Hacken führt den Absturz des $HAI-Werts um 5 Millionen Dollar auf einen „menschlichen Fehler“ nach einem privaten Schlüssel-Leak zurück.
Das ukrainische Cybersicherheitsunternehmen Hacken erklärte, dass "menschliches Versagen" für das Leck des privaten Schlüssels verantwortlich sei, welches zu einer nahezu unbegrenzten Prägung seines nativen $HAI-Token führte und dessen Wert um etwa 98% abstürzen ließ.
Laut Hacken erbeutete der Angreifer rund $250.000, aber die Prägung von ungefähr 900 Millionen $HAI-Token auf Ethereum und BNB, wodurch das Angebot nahezu verdoppelt wurde, verursachte einen katastrophalen Preissturz des Tokens.

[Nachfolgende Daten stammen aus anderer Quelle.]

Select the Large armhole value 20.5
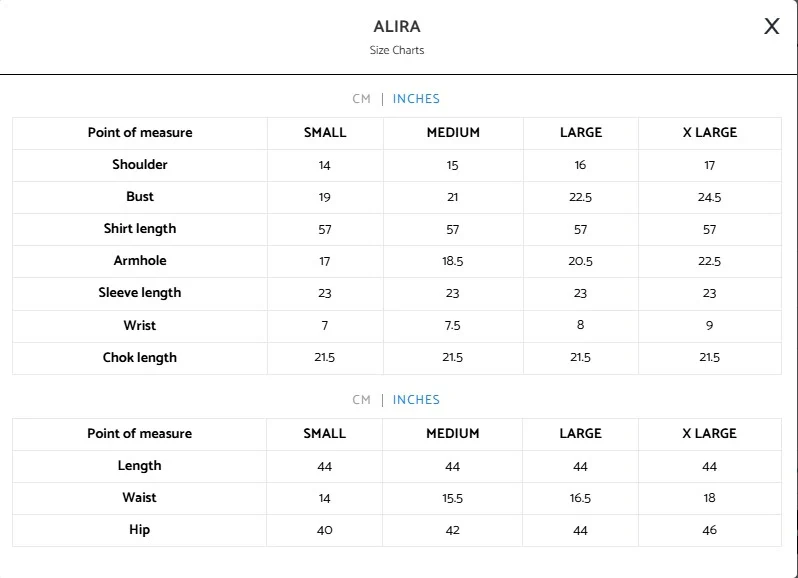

Der Token fiel um bis zu 97%, bevor er sich am Sonntag etwas erholte. Die Marktkapitalisierung von $HAI sank von etwa $12,7 Millionen vor dem Vorfall auf rund $7,2 Millionen am Sonntagabend, wie Daten von CoinGecko zeigen.
Hacken erklärte, dass es keine Hinweise auf weitere kompromittierte Accounts gebe und das Team nach Abschluss der Untersuchungen einen Post-Mortem veröffentlichen werde.
"Die Verantwortung liegt bei mir", schrieb Hackens Mitgründer und CEO Dyma Budorin auf X. "Ich habe vor fünf Jahren keine Multisig-Bridge-Infrastruktur implementiert. Ich habe das Risiko verstanden, aber die Umstrukturierung der Bridge aus nicht unwichtigen Gründen verzögert."
Da die Wallet des Deployers nicht kompromittiert wurde, konnte das Hacken-Team die Kontrolle von den kompromittierten Minter-Accounts widerrufen. Hacken reagierte nicht sofort auf eine Anfrage von The Block.
Hacken's eigener Web3-Sicherheitsbericht für Q1 aus dem April stellte fest, dass Zugriffskontroll-Exploits derzeit die größte Bedrohung für das Web3-Ökosystem darstellen und verzeichnete allein im ersten Quartal Verluste in Höhe von $1,6 Milliarden. "Obwohl Schwachstellen in Smart Contracts weiterhin eine Gefahr darstellen, entstehen die meisten Schäden inzwischen durch Fehler bei Menschen, Prozessen oder Berechtigungssystemen", heißt es im Bericht.